▸ **Task brief**
State how many lines in the items below contain the word "should". Reply with the number alone.

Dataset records
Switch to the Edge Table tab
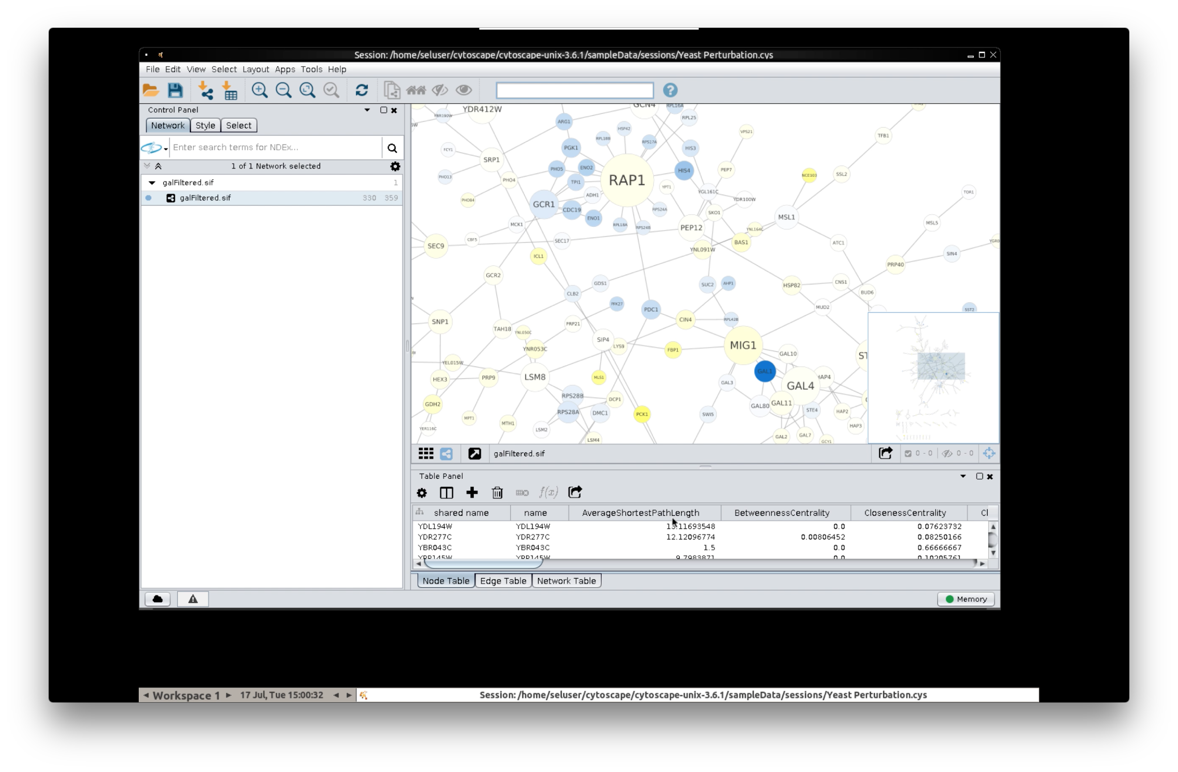 tap(502, 579)

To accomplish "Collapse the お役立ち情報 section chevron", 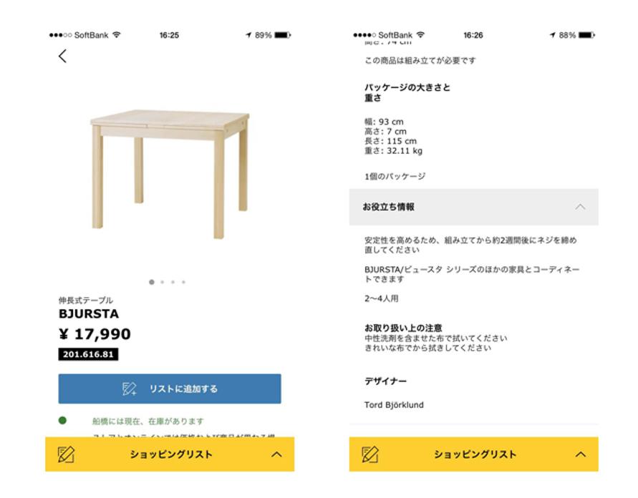I will [580, 208].
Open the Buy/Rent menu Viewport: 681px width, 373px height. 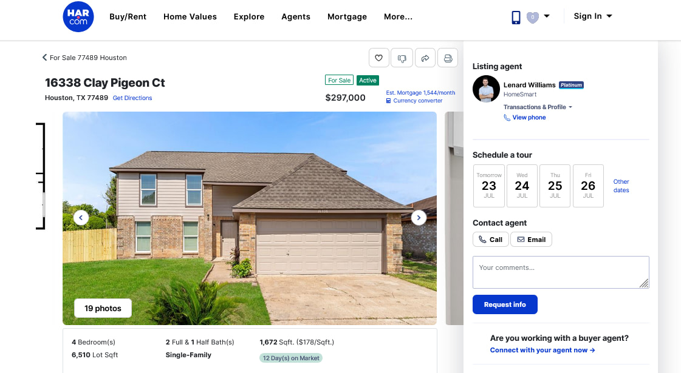[x=128, y=16]
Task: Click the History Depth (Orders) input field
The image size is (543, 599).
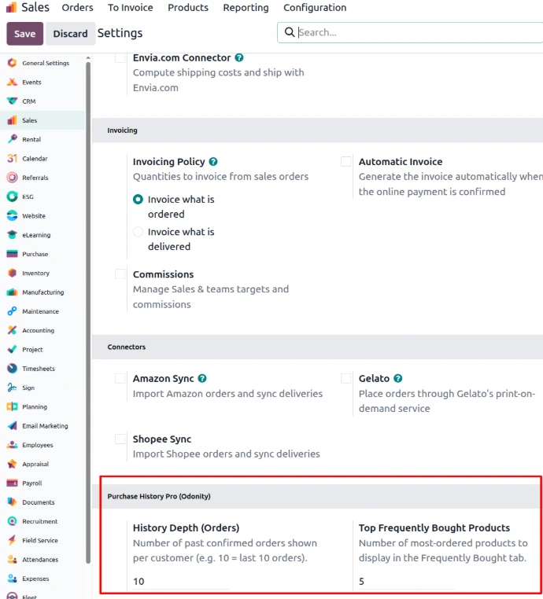Action: click(180, 582)
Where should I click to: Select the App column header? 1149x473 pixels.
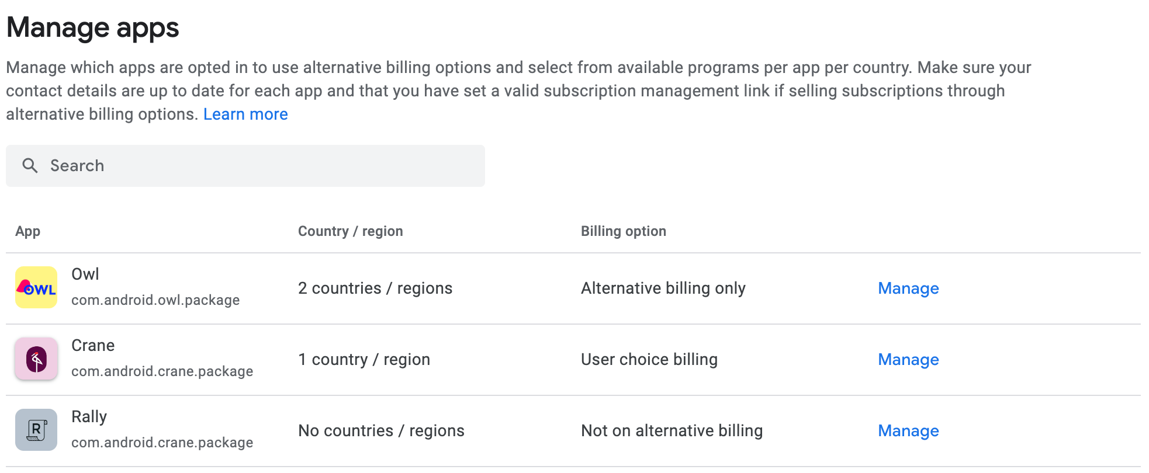28,231
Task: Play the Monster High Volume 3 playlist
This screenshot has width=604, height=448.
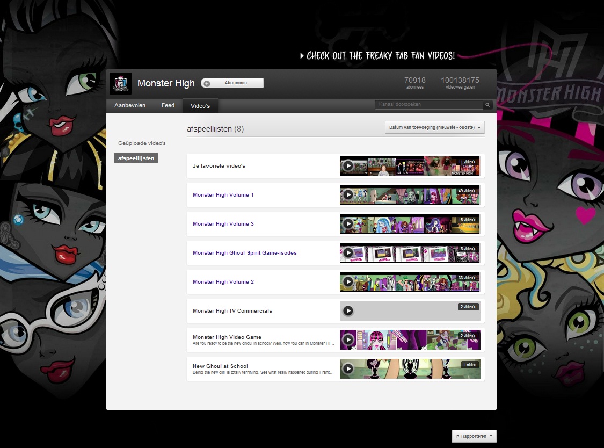Action: pos(348,224)

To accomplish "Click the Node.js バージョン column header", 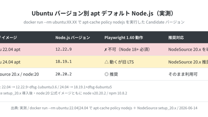I will point(73,38).
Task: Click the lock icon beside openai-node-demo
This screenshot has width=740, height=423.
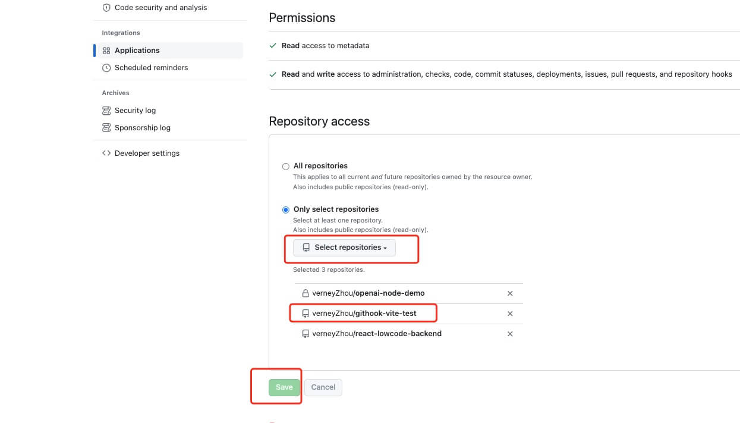Action: click(x=306, y=293)
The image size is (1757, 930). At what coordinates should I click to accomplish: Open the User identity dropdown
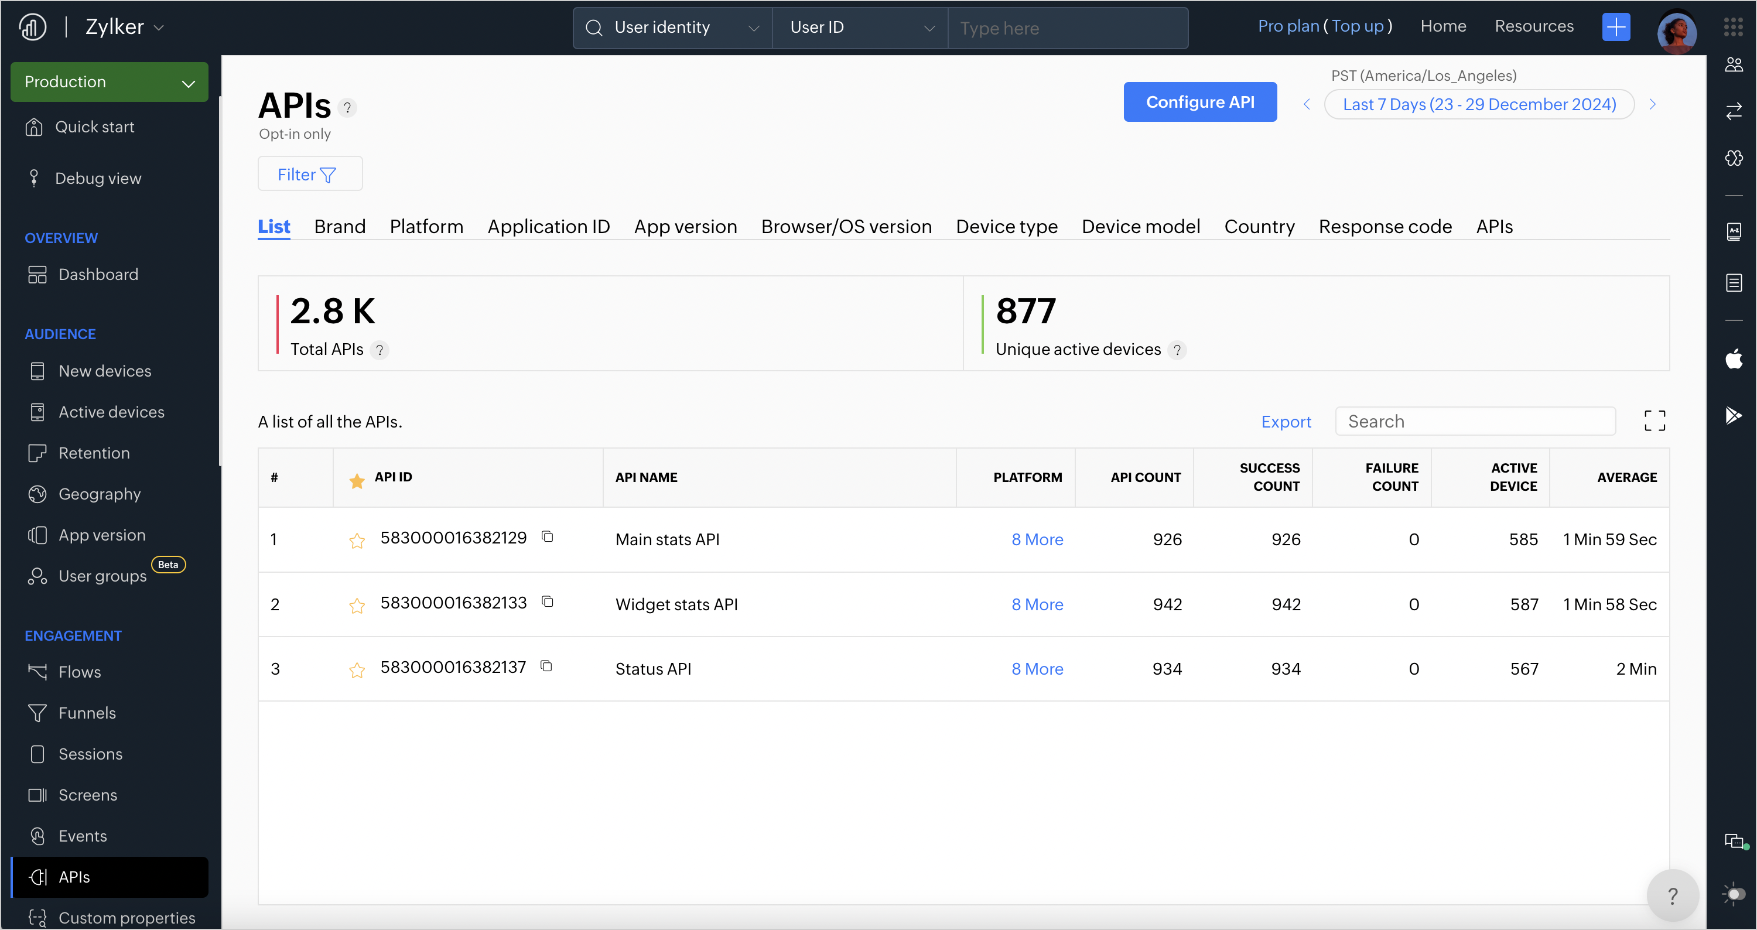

▸ **Response to the task**
2